Google has opted for a page that better matches the user’s goal at position #5.

In some cases, Google may decide that a page that is more relevant to the user’s search terms should be indexed in search results.

The technical requirements of the user are not met by the canonical page.

Google will display the mobile version of a website if the majority of visitors access it through mobile devices and the website delivers pages in separate mobile, desktop, and AMP versions (even if the desktop one is marked as canonical).

You canonicalized a page that is not indexed.

Noindex and rel=canonical should never be combined because they provide us very different information. The rel=canonical tag will typically be chosen and used instead of the noindex, but if you rely on a computer script’s interpretation, the weight of your input is diminished (and SEO is mostly about informing computer scripts of your preferences).

Search engines are informed by the self-referencing canonical that this is the only version of the page that exists. Search engines are instructed not to index it by the robots noindex tag. But the true problem is not these pages.
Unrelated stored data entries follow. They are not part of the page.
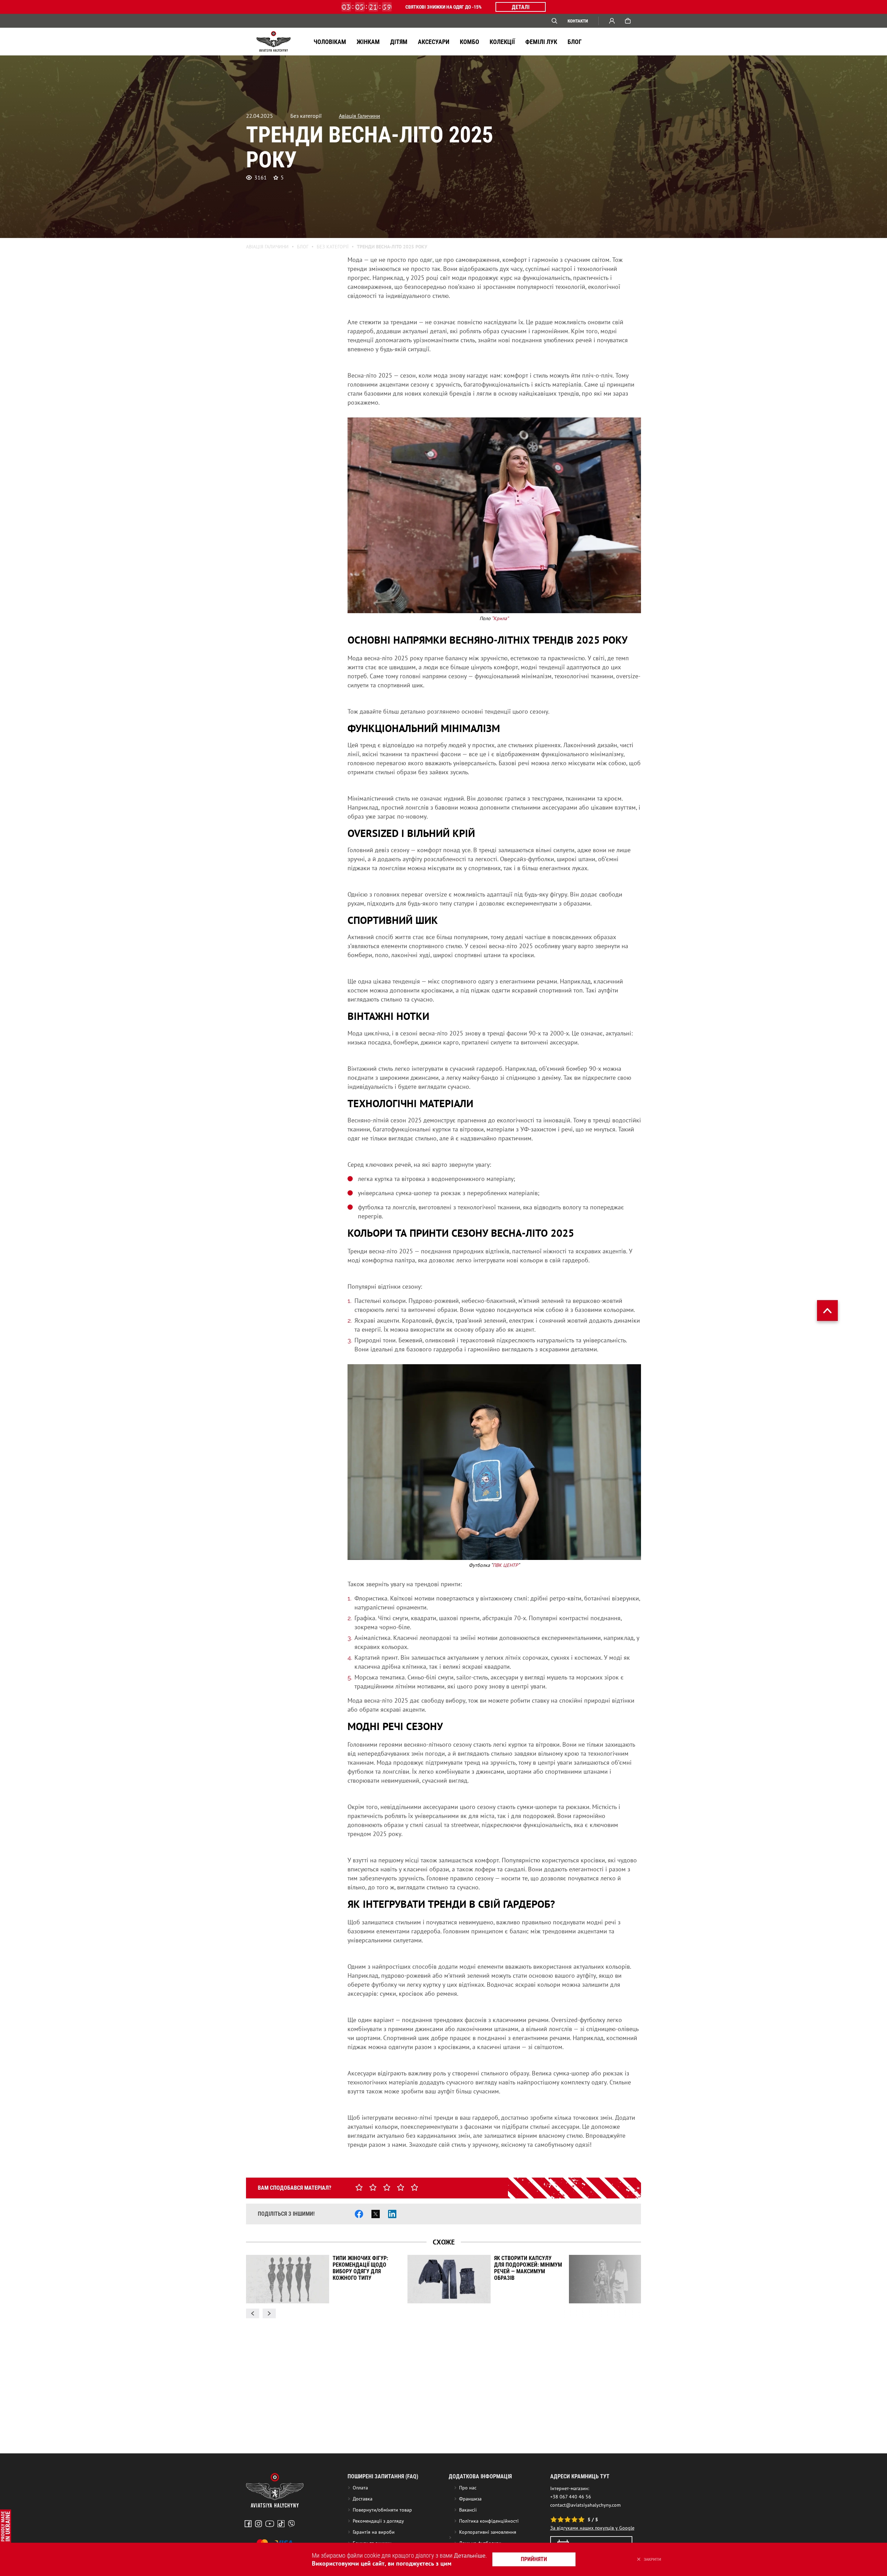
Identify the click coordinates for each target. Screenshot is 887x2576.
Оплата (360, 2488)
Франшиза (470, 2499)
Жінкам (368, 41)
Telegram (291, 2523)
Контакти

In extreme circumstances, you might even have sites that are no-indexed themselves but are designated as a canonical page for pages that are no-indexed. The canonical instructions are sending contradicting signals to the search engines in this case since Page A is essentially pleading with them to index Page B while Page B is pleading with them to ignore me.

The canonical configuration is totally unusable in this environment.

To remove the noindex directive from Page B, first determine if Page B is in fact the right canonical for Page A. Page A should be amended to change the canonical tag, either to become self-referential or to reference to another URL, if Page B should indeed be noindexed.

Check check our Sitebulb tutorial to learn how to resolve this problem. Screaming Frog allows for quick diagnoses (feel free to ask me how in the comments).

These kinds of serious crawlability problems usually need to be handled on a case-by-case basis.

Last thoughts

Hopefully, this helps you comprehend Google’s perception of the pages you designate as canonicals.

The URL inspection tool in Google Search Console can be used to determine whether version of the page is the canonical one if it is hosted on your domain. Check out my free Data Studio dashboard design for the Google URL Inspection API if you want to migrate this kind of reporting into Data Studio.

Always ensure that non-canonical pages are still accessible to Google. That entails refraining from using noindex to stop the selection of a canonical page.

Visit the Google Search Central article on duplicate content for more reading on the subject.